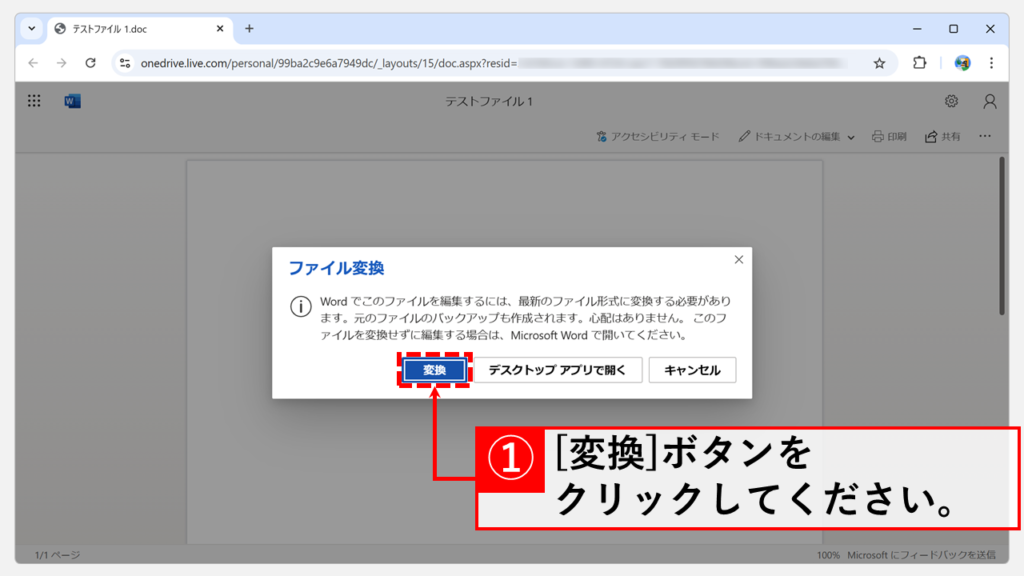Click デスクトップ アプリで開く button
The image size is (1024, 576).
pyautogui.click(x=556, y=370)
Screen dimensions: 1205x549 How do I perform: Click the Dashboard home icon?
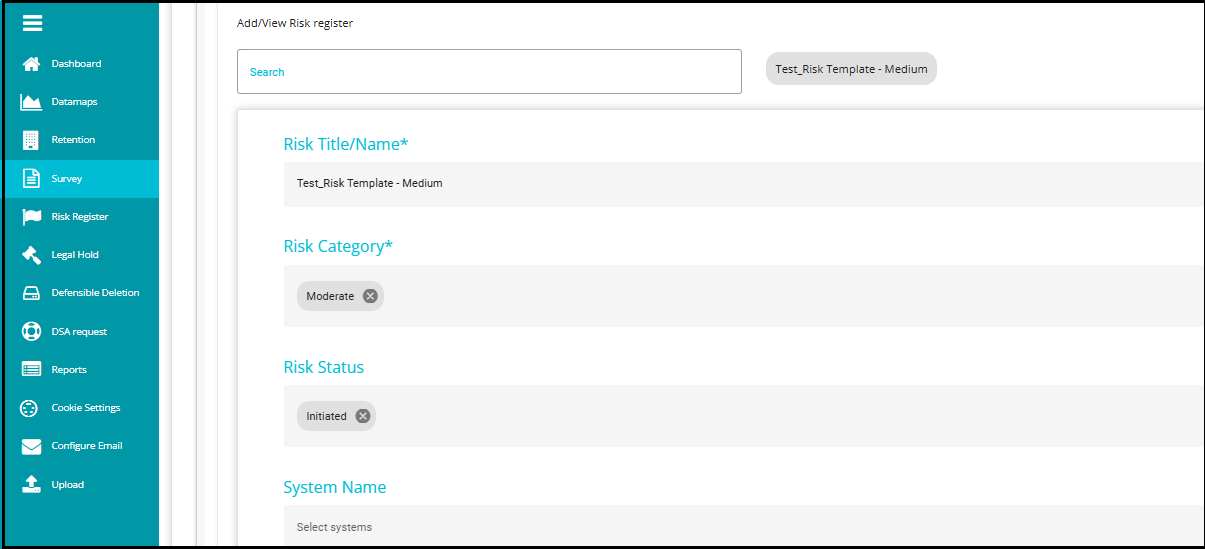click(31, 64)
--
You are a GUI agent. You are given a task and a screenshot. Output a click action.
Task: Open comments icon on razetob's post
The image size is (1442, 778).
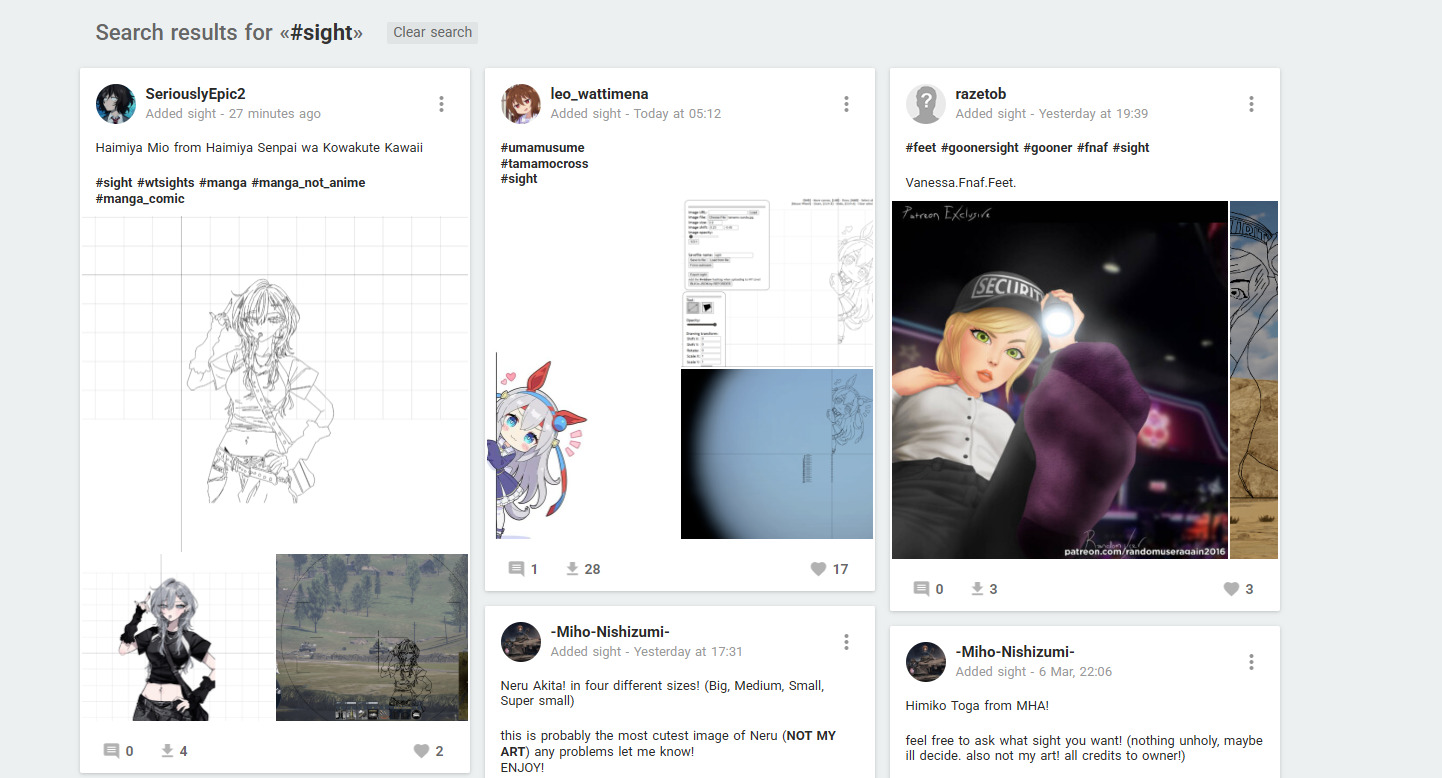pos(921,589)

Exercise task:
Rewrite the data above as a Markdown table with the columns Row and Text. Begin at the line that contains "You are a GUI", stop after the line that contains "pos(921,589)", skip blank lines, and leave any pictures out.

Complete output:
| Row | Text |
|---|---|
| 1 | You are a GUI agent. You are given a task and a screenshot. Output a click action. |
| 2 | Task: Open comments icon on razetob's post |
| 3 | The image size is (1442, 778). |
| 4 | pos(921,589) |